A Simple Plan
This suggestion from a Real Simple article “5 Quick Rituals For a Better Day” caught my eye: eat the same breakfast everyday. My husband and I eat the same breakfast together every morning, and instead of growing tired of sprouted buckwheat; I feel almost cheated when I don’t get to have it. We change up the fresh fruit topping depending on what’s in season. Currently we are grooving on diced oranges. Find out all about the breakfast here.
It slowly dawned on me that I rarely get to eat other breakfast foods that I like. After attending a scrumptious “Breakfast for Dinner” birthday party at Heather Haynes’ house I decide to change all that.
Breakfast for dinner
My first inspiration is almond flour newly available in bulk at the Wedge. I get excited when I can add another package-free item to my pantry. But what could I make with almond flour? I reminisce about the almond bread I used to get from the now defunct Madwoman gluten-free bakery. It was denser, heavier and heartier than regular bread and made tasty toast. But I’m not much of a baker.
Waffles! Made from almond flour, they would be high in protein and low in the non-complex carbs that I think of as empty calories. I could make a big batch, throw some in the freezer and have homemade waffles at the ready for a quick snack, meal, or dessert. No non-recyclable freezer boxes! No distressing ingredients!
I find several recipes for almond flour waffles online. Out of sheer laziness, I decide to try the simplest one first–it doesn’t call for separating egg whites from yolks. Here is the recipe.
The batter seems too runny, so I added in 1/3 cup of spelt flour, also available in bulk at the Wedge. Though floppy, these waffles are worthy of accolades. As the online comments warn, they taste great but don’t crisp up like regular waffles. It’s something about the gluten-free nature of almond flour. Let the record show that my niece Jane asked for seconds, and she is one tough customer. I recommend these waffles for people who crave a gluten-free (if you don’t add spelt flour), low carb, high protein breakfast-for-dinner treat.
Adventures in waffling
Because I’m veering away from eggs and milk in my own diet I want to see how this recipe fares with egg replacers. Ground flax mixed with 2-3 TBS of water can be used in place of eggs in some recipes. I also add a mashed banana, cut the honey in half and add 1/3 cup coconut flour instead of the extra spelt flour I added to the first batch. This time the batter is too thick, probably due to the ground flax. I add a full cup of water to get it into the ballpark.
Amazing chemical reaction
I pour my egg-free concoction into the iron with high hopes. When I close the lid, the batter gushes profusely from the sides, as my sister and I watch in awe. When the batter flow finally subsides, I open the lid and the iron is empty. No waffle to be found. I recommend this waffle recipe for candid camera or other hidden camera laugh riot shows.
A panny for your cakes
After my egg-free waffle debacle, I find myself with a bowl of weird batter that is unfit for human waffle irons. ‘What would happen in a pan?’ is the next question burning in my mind. And burn they did. These pancakes really stuck to the griddle and were difficult to flip. They seemed a bit crumbly but also were also thick and so moist that they needed to cook a long time.
A day later…
It wasn’t until the next day that I sat down determined to eat my creation. I served up a plate for myself and one for my long suffering husband.
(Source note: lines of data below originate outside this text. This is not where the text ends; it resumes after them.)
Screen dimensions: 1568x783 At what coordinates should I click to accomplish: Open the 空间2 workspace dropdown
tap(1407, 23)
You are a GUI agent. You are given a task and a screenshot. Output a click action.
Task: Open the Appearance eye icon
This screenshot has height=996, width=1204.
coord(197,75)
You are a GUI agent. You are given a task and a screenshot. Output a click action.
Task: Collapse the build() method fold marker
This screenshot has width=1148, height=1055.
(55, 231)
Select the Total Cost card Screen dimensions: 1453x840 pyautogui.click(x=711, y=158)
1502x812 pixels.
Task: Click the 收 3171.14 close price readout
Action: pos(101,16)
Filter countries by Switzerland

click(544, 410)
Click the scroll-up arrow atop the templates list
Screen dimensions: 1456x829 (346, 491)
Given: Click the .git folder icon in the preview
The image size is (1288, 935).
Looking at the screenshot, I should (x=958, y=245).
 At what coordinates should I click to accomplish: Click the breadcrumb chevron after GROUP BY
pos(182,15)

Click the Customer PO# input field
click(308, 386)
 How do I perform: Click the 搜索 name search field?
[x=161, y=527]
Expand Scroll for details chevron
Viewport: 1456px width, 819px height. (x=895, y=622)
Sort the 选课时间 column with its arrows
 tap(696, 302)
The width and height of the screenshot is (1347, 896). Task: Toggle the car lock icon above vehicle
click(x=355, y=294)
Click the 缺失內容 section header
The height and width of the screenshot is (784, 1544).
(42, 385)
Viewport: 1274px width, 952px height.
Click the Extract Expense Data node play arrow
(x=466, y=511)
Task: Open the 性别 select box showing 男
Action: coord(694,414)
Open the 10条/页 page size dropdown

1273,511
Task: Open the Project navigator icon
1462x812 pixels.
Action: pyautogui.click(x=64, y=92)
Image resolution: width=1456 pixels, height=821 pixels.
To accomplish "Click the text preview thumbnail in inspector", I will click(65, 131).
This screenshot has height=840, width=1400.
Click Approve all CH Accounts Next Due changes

Gee, your pancakes taste terrific.
The gloomy cloud of doubt suddenly burned away in golden beams of delight. Burnt and scruffy looking, I assert that these humble egg-free pancakes taste as good as the waffles did. “I think they’re better,” Brian proclaims. It was almost like the burnt crust made them taste rich and carmelly. Since then I’ve been trying to re-capture the magic but make the pancakes easier to flip. I tried putting oil in the batter, but found it worked much better to put that oil in the pan. Keeping the cakes small also helps them be more flippable.
I’m not sure how to bring back that burnt carmel taste but here is the recipe I arrived at.
1 cup almond flour
1/3 cup coconut flour
1 tsp baking soda
3 TBS ground flax seed
1 tsp Ener G egg replacer
1 -3/4 cups water
1 tsp vanilla
2 TBS honey
1 mashed banana
2-3 TBS canola oil for in the pan
In one bowl , stir together ground flax, egg replacer, water, vanilla, mashed bananas.
In a large mixing bowl, stir together almond flour, coconut flour, and baking soda. Add bowl of liquid ingredients and stir together.
Use 2-3 TBS oil to thoroughly coat heated pan. Spoon small dollops of batter onto pan. Cook on med-low heat for 3-4 minutes on each side.
Serve for dinner with real maple syrup. Freeze some for later. Yum.
Thanks for reading the Wednesday Post.